DATASET CONTENT >>

--

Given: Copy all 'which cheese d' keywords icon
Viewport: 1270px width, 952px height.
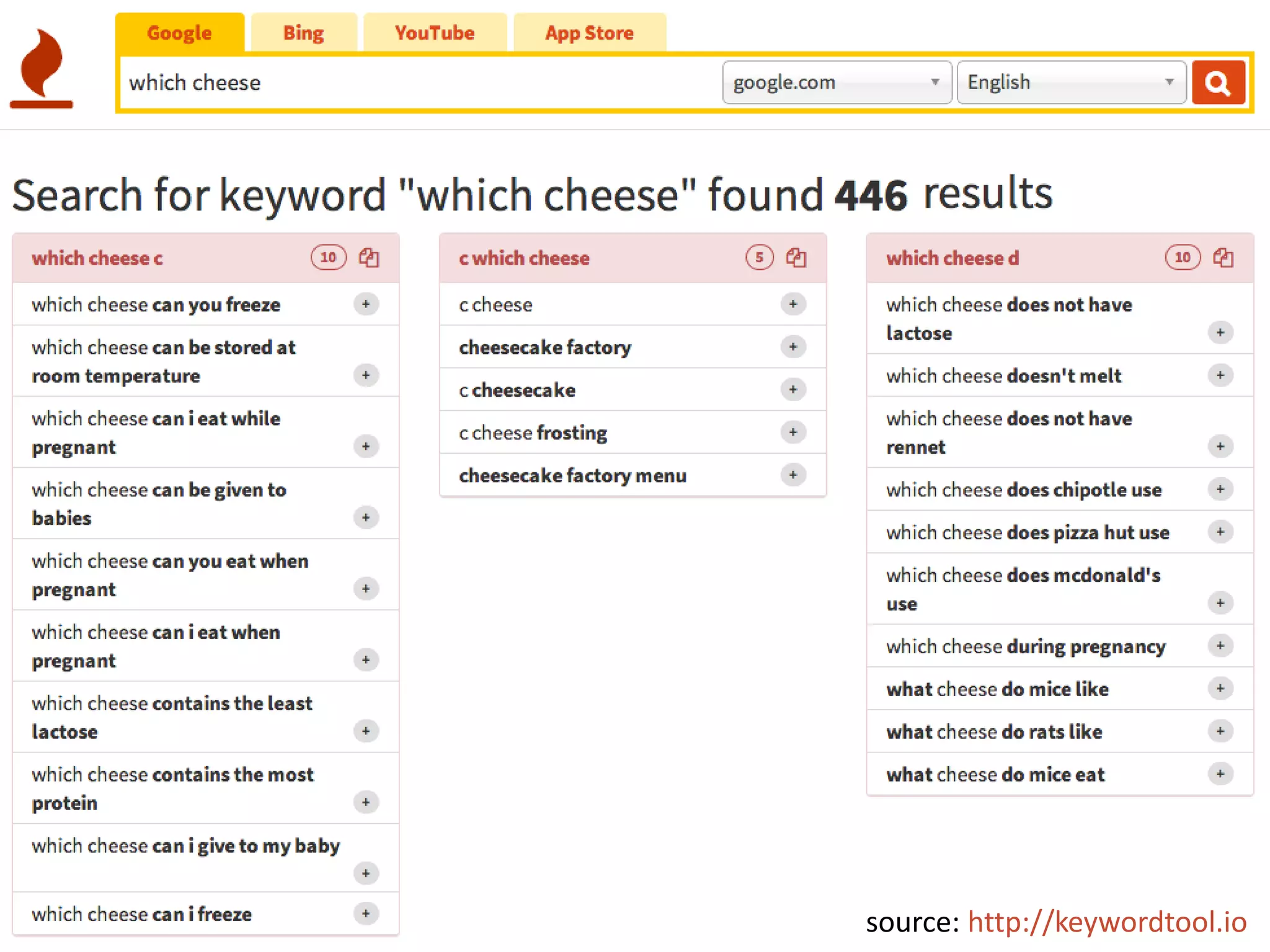Looking at the screenshot, I should 1223,257.
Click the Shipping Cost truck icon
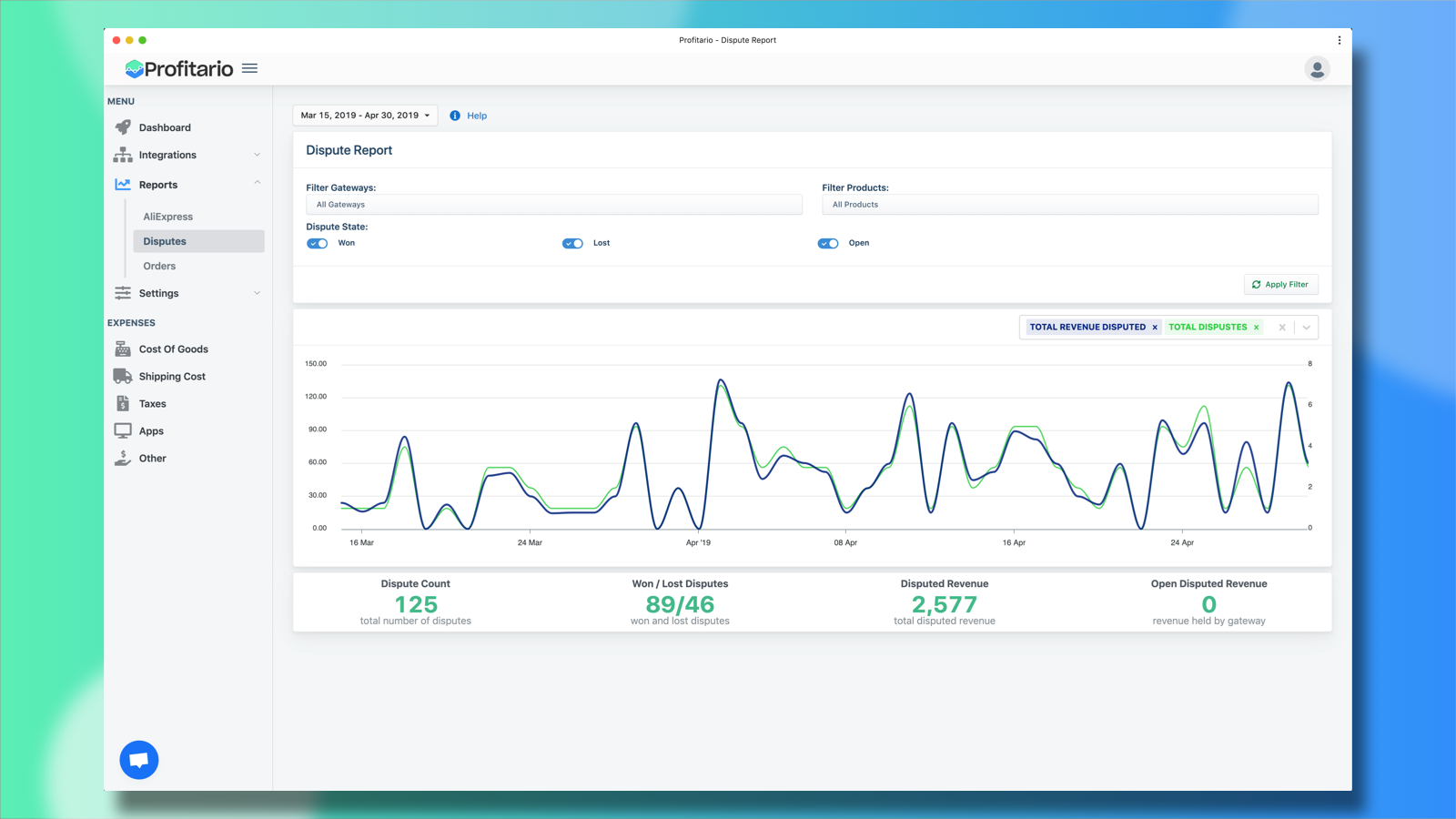This screenshot has height=819, width=1456. point(123,377)
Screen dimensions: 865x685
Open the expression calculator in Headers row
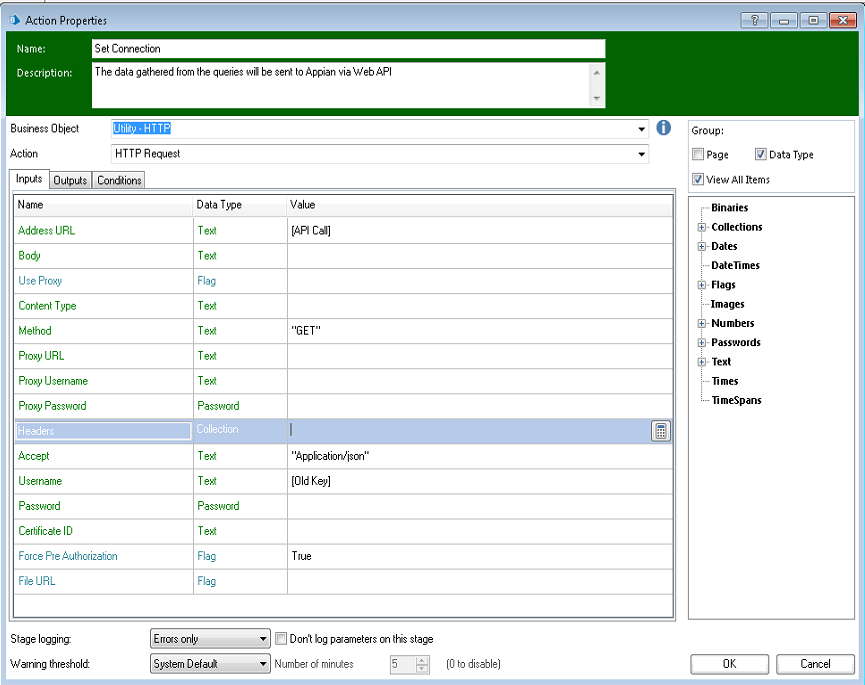click(x=660, y=431)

--

REQUIREMENTS >>
Rewrite all the entries above with every "icon" changed to "button" and nothing else altered. Leave out the pictures.

COMPLETED EXERCISE >>
Given: Copy all 'which cheese d' keywords button
Viewport: 1270px width, 952px height.
Looking at the screenshot, I should 1223,257.
Click the Shipping Cost truck button
This screenshot has height=819, width=1456. point(123,377)
Screen dimensions: 865x685
Open the expression calculator in Headers row
click(x=660, y=431)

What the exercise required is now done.